If you want more jobs, look to Steve Jobs

October 6, 2011
Hong Kong

You’ve undoubtedly heard by now that Steve Jobs passed away yesterday after a long battle with cancer; it’s been all over the news with wall-to-wall coverage, and iCandle vigils have sprung up all over the world. Jobs is being remembered as a pioneer, a technological revolutionary, a visionary.  Rightfully so.

But it’s important to give credit where credit is due, and the world owes a tremendous debt to Steve Jobs for something else. He was perhaps the greatest living example of ‘philanthropy’ in action.

While people like Warren Buffet are pleading with the government to raise their taxes and give away their wealth to sycophantic bureaucrats, Jobs showed time and time again that the best way to improve people’s lives is to create value and be productive.

Steve Jobs was one of the most productive human beings to have ever lived; he started several successful companies which directly employed tens of thousands of people. Indirectly, his businesses improved the livelihoods of millions across the globe, from Chinese factory workers to iPhone app programmers to Apple shareholders.

In building an empire and unimaginable wealth for himself, Steve Jobs enriched the lives and livelihoods of others by creating value. Not by forced redistribution. Not by giving things away. By creating value.

Ironically, just as I write this I am watching President Obama on Bloomberg Television trying to explain how many jobs his new plan will create– 1.9 million in his estimate:

“We’re just going to keep on going at it and hammering away… until… something gets done. I would love to see nothing more than Congres act… so aggressively.”

Politicians would do themselves and their constituents a great service by comparing their own track record for enriching people’s lives against Steve Jobs’ performance, and then kindly stepping out of the way. The path to prosperity is not paved in votes, but rather in freedom: the freedom to create, produce, risk work hard… and be rewarded for your efforts.
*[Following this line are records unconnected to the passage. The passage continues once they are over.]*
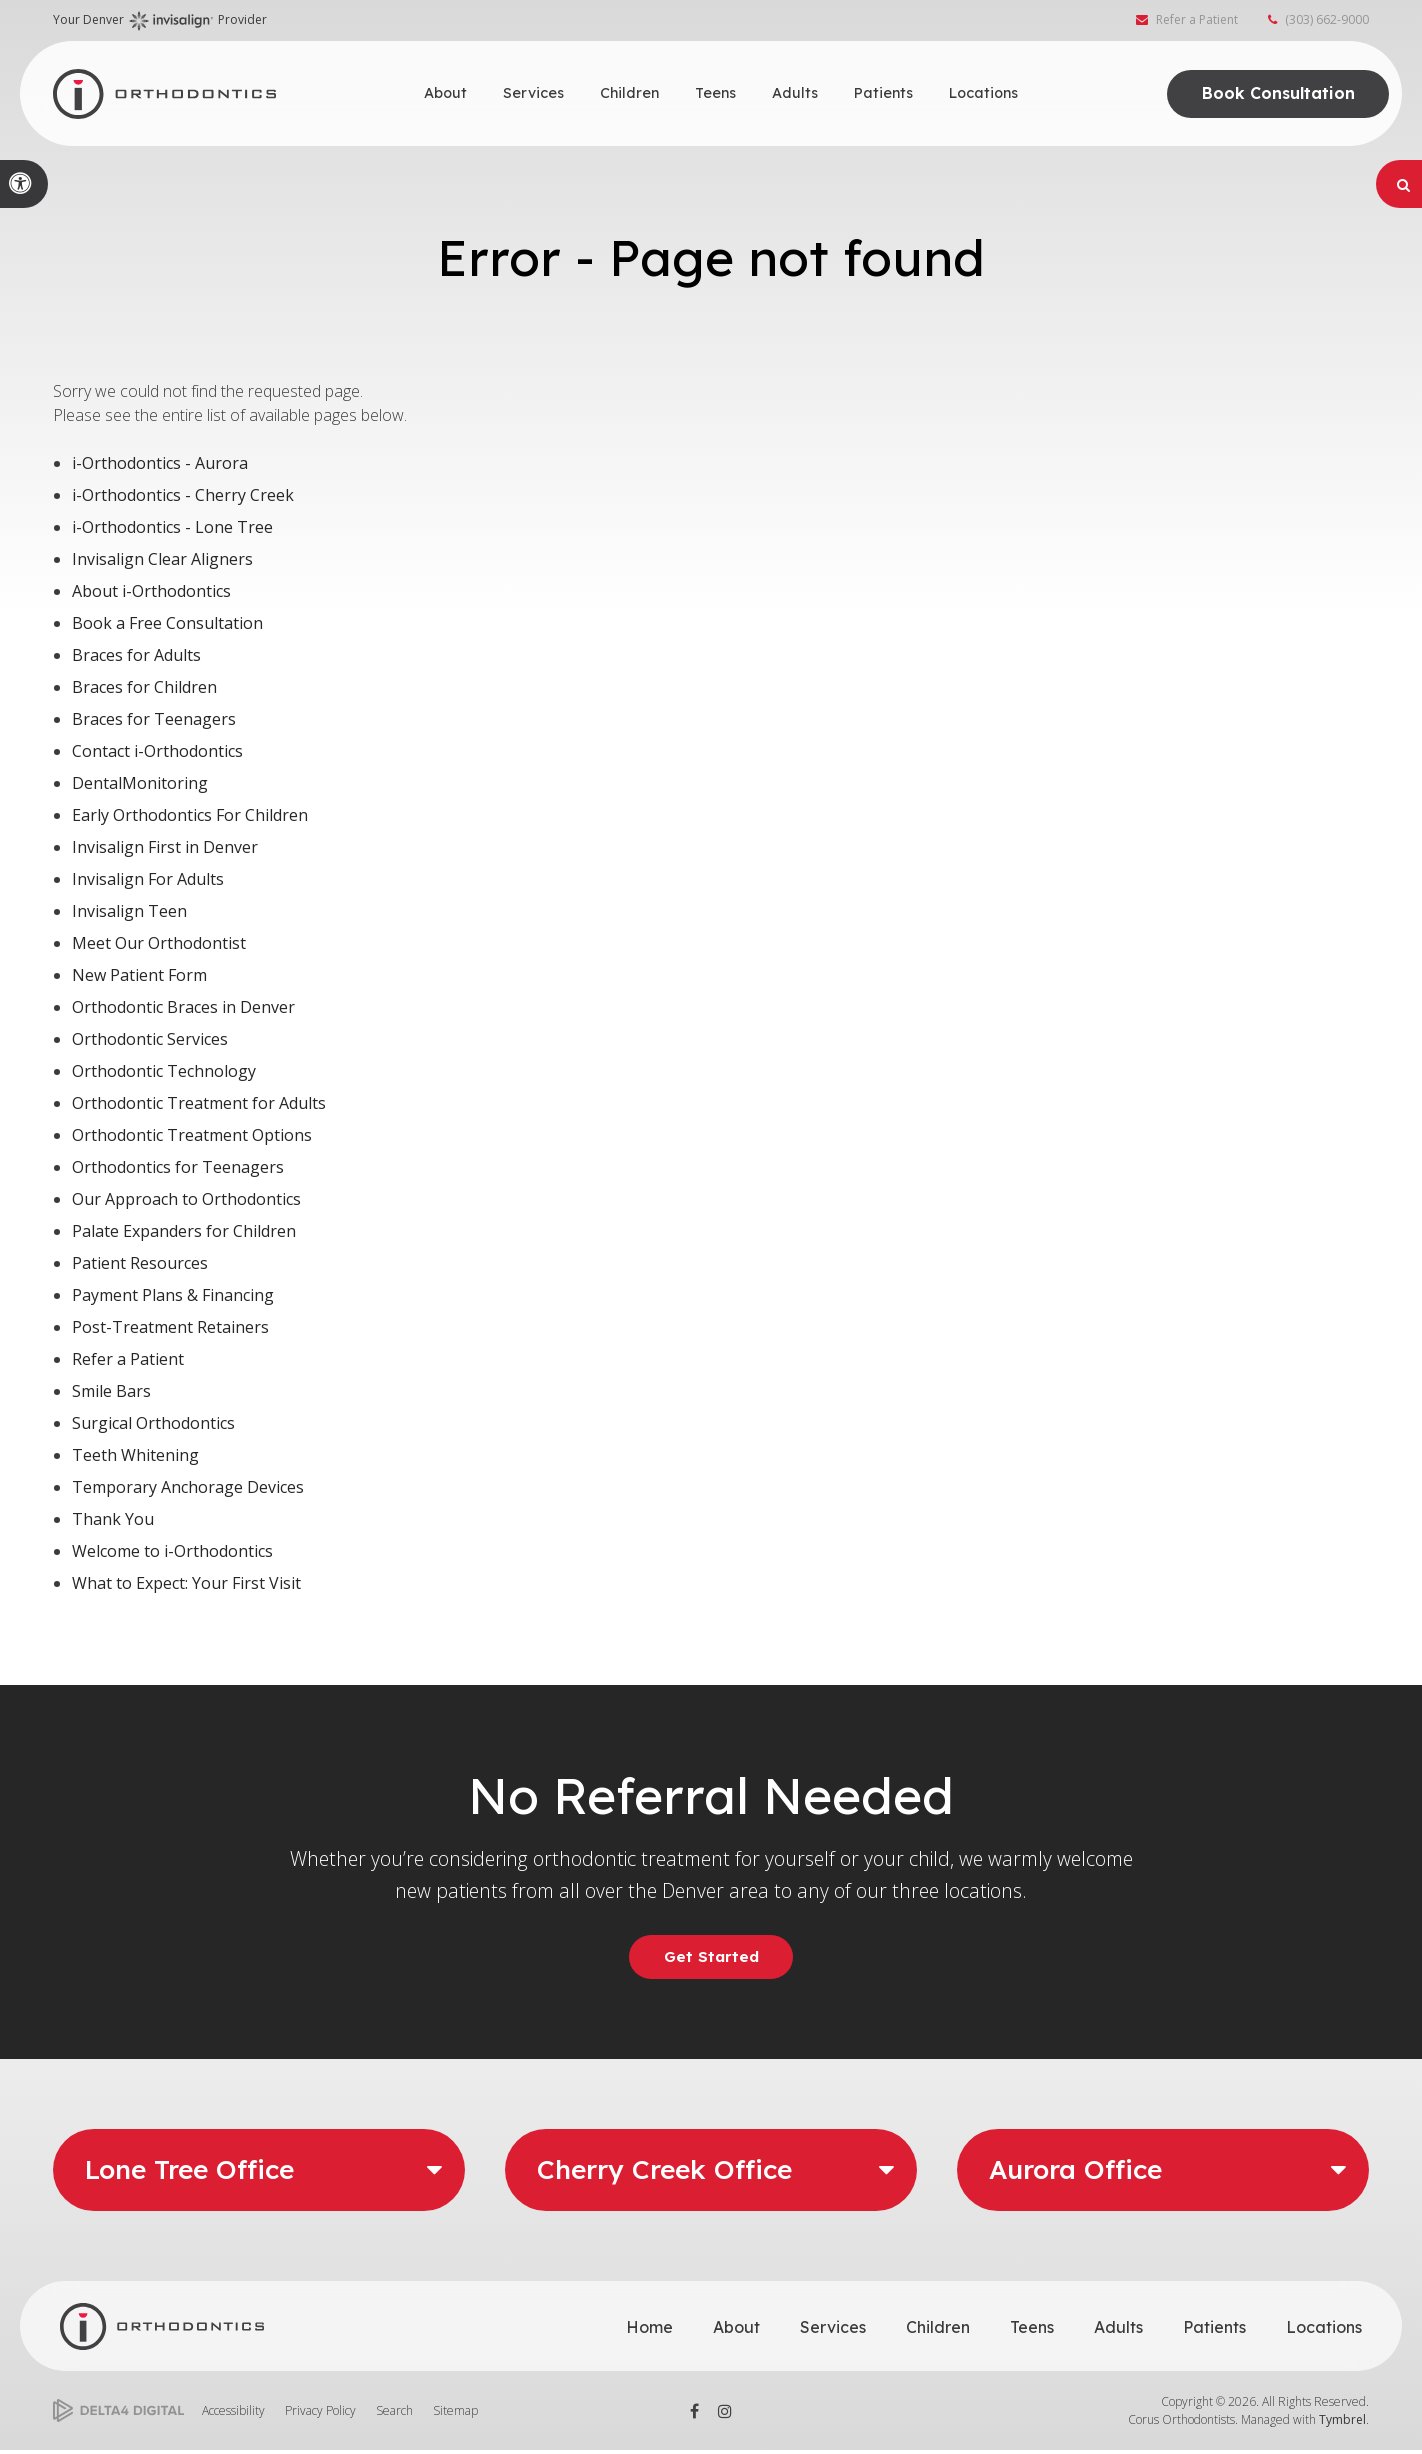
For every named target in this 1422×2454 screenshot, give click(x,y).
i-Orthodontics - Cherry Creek (183, 495)
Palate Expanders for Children (184, 1231)
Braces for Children (144, 687)
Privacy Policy (320, 2413)
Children (938, 2330)
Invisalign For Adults (148, 879)
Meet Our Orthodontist (159, 943)
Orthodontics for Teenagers (178, 1167)
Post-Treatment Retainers (170, 1327)
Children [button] (629, 93)
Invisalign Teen (129, 911)
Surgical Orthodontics (153, 1423)
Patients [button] (883, 93)
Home (649, 2330)
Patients (1214, 2330)
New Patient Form (139, 975)
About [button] (445, 93)
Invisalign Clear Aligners (162, 559)
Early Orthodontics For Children (190, 815)
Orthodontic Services (150, 1039)
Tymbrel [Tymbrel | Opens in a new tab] (1342, 2422)
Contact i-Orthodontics (157, 751)
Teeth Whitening (135, 1455)
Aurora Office (1075, 2173)
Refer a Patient (1197, 22)
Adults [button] (795, 93)
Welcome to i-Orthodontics (172, 1551)
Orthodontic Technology (164, 1071)
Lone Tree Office (189, 2173)
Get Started (711, 1958)
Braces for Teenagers (154, 719)
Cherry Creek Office (664, 2173)
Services (833, 2330)
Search (394, 2413)
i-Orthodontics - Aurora (160, 463)
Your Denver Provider (160, 24)
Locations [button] (983, 93)
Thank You (113, 1519)
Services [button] (533, 93)
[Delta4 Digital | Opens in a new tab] (118, 2414)
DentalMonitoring (140, 783)
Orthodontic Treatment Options (192, 1135)
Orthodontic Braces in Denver (183, 1007)
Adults (1118, 2330)
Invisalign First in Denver (165, 847)
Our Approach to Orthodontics (186, 1199)
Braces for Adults (136, 655)
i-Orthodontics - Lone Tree (172, 527)
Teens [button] (715, 93)
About (736, 2330)
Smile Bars (111, 1391)
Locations (1324, 2330)
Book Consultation (1271, 93)
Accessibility (233, 2413)
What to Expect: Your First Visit (186, 1583)
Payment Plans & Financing (173, 1295)
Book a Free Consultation (167, 623)
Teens (1032, 2330)
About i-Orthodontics (151, 591)
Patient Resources (140, 1263)
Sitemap (455, 2413)
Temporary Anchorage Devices (188, 1487)
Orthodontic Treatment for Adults (199, 1103)
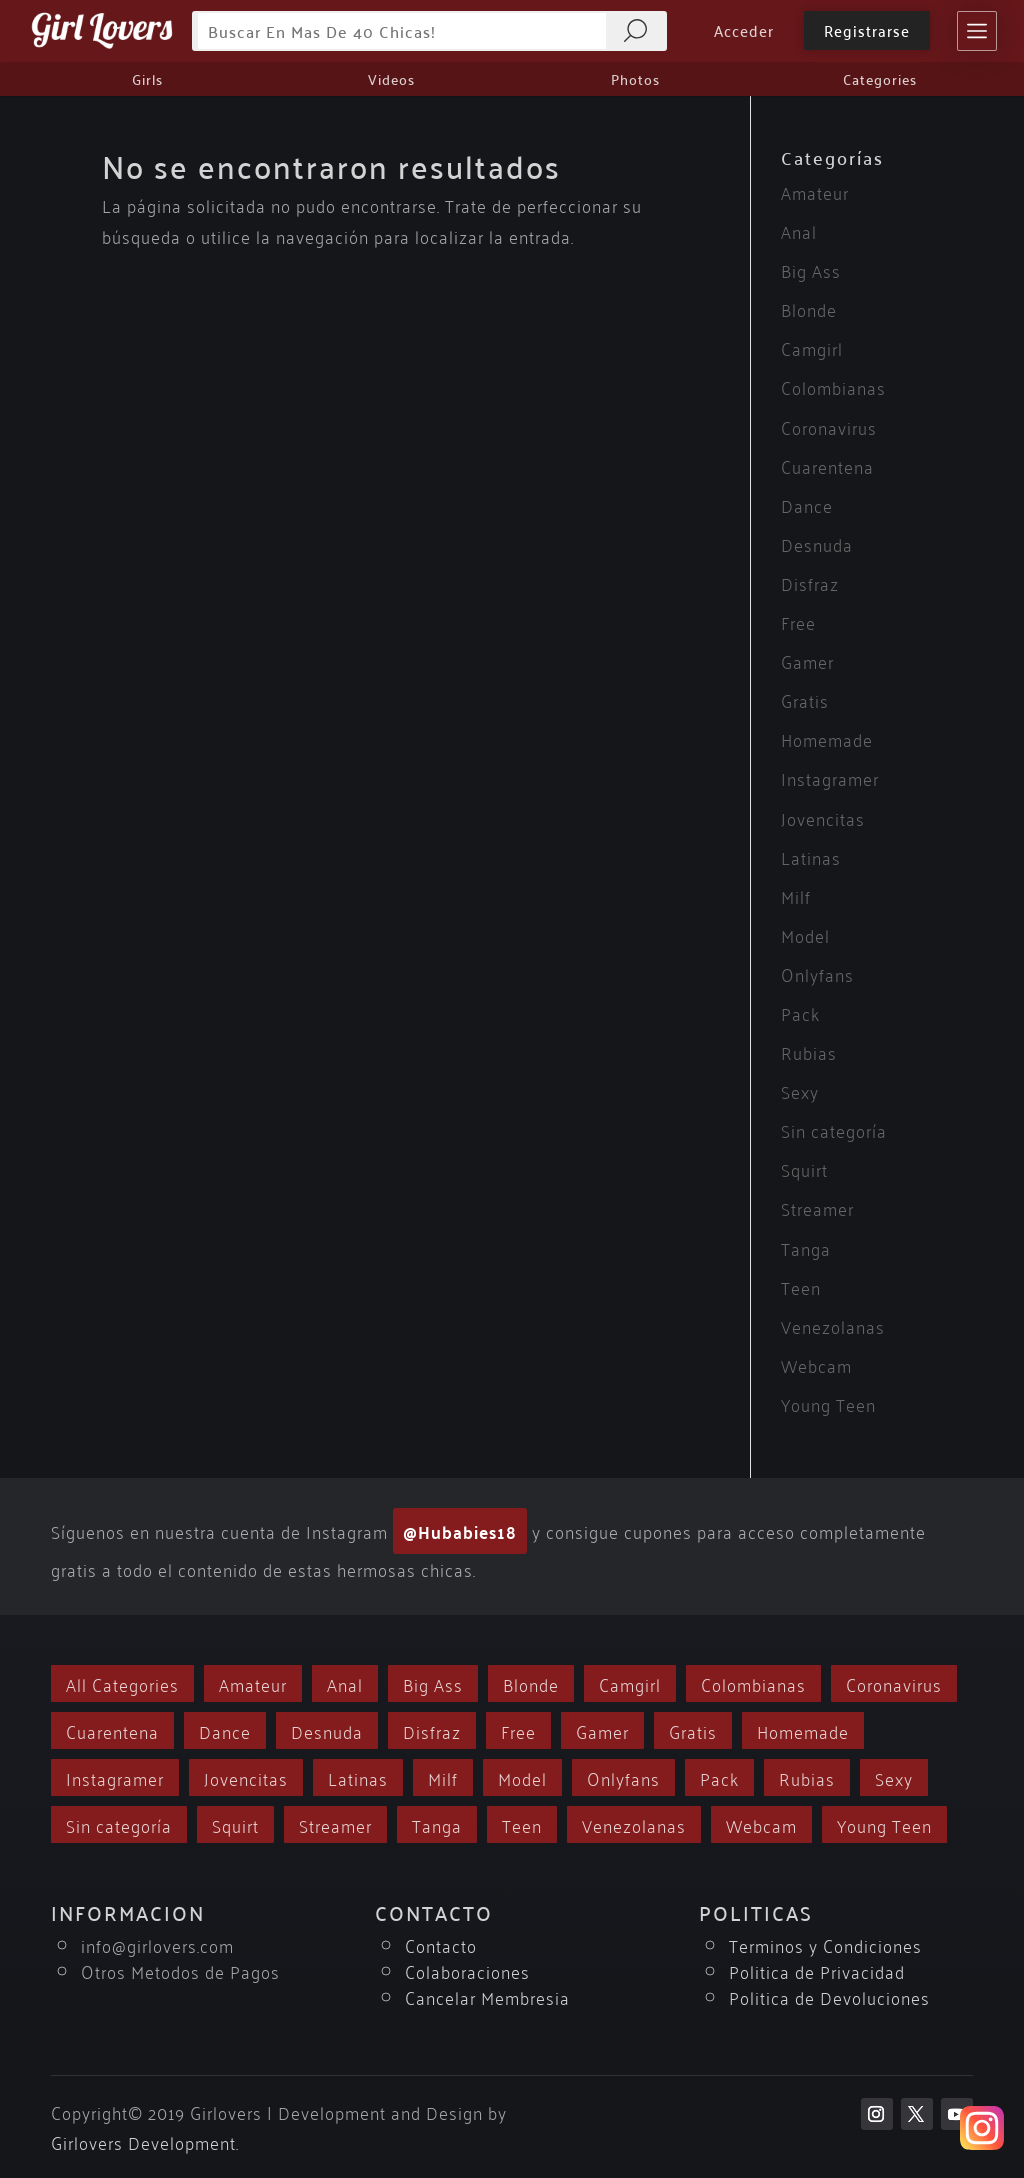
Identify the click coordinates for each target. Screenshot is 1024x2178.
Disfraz (810, 582)
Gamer (807, 660)
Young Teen (828, 1403)
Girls (147, 79)
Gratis (805, 699)
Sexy (800, 1090)
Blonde (809, 308)
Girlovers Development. (145, 2141)
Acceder (744, 30)
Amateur (815, 191)
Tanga (806, 1247)
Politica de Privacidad (817, 1970)
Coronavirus (829, 426)
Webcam (816, 1364)
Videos (391, 79)
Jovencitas (823, 817)
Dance (807, 504)
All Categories (122, 1683)
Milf (796, 895)
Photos (635, 79)
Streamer (817, 1207)
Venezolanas (833, 1325)
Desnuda (817, 543)
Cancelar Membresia (487, 1996)
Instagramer (830, 777)
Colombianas (833, 386)
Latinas (811, 856)
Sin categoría (834, 1129)
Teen (801, 1286)
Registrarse (867, 30)
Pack (800, 1012)
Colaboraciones (467, 1970)
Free (798, 621)
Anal (799, 230)
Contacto (441, 1944)
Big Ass (811, 269)
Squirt (804, 1168)
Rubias (809, 1051)
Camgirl (812, 347)
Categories (880, 79)
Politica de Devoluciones (829, 1996)
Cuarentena (827, 465)
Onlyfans (817, 973)
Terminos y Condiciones (825, 1944)
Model (805, 934)
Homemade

If you have the time, I’d encourage you to take a few minutes and read some of Jobs’ own words; there are boundless sources online that will praise his creativity, drive, and intellect, but perhaps no one is better suited to explain Steve Jobs than the man himself.

Below I’ve pasted in some key quotes taken from his 2005 Stanford commencement address, and an old 1985 interview with Playboy magazine that the folks at Zero Hedge dug up. Enjoy.

Jobs on -not- following the crowd:

“Your time is limited, so don’t waste it living someone else’s life. Don’t be trapped by dogma– which is living with the results of other people’s thinking. Don’t let the noise of others’ opinions drown out your own inner voice. And most important, have the courage to follow your heart and intuition. They somehow already know what you truly want to become. Everything else is secondary.”

Jobs on change and politics:

“We’re making the largest investment of capital that humankind has ever made in weapons over the next five years. We have decided, as a society, that that’s where we should put our money, and that raises the deficits and, thus, the cost of our capital.”

“I think it takes a crisis for something to occur in America. And I believe there’s going to be a crisis of significant proportions in the early Nineties as these problems our political leaders should have been addressing boil up to the surface.”

Jobs on charity… and the importance of failure:

“And that’s the problem with most philanthropy– there’s no measurement system. You give somebody some money to do something and most of the time you can really never measure whether you failed or succeeded in your judgment of that person or his ideas or their implementation. So if you can’t succeed or fail, it’s really hard to get better.”

Jobs on careers:

“Sometimes life hits you in the head with a brick. Don’t lose faith. I’m convinced that the only thing that kept me going was that I loved what I did. You’ve got to find what you love. And that is as true for your work as it is for your lovers. . .  As with all matters of the heart, you’ll know when you find it. . . So keep looking until you find it. Don’t settle.”

Jobs on making it count:

Most of the time, we’re taking things. Neither you nor I made the clothes we wear; we don’t make the food or grow the foods we eat; we use a language that was developed by other people; we use another society’s mathematics. Very rarely do we get a chance to put something back into that pool. I think we have that opportunity now. And no, we don’t know where it will lead. We just know there’s something much bigger than any of us here.

Jobs on [the blue screen of] death:

“[D]eath is the destination we all share. No one has ever escaped it. And that is as it should be, because Death is very likely the single best invention of Life. It is Life’s change agent. It clears out the old to make way for the new.”

Well done, Mr. Jobs. Be thou at peace.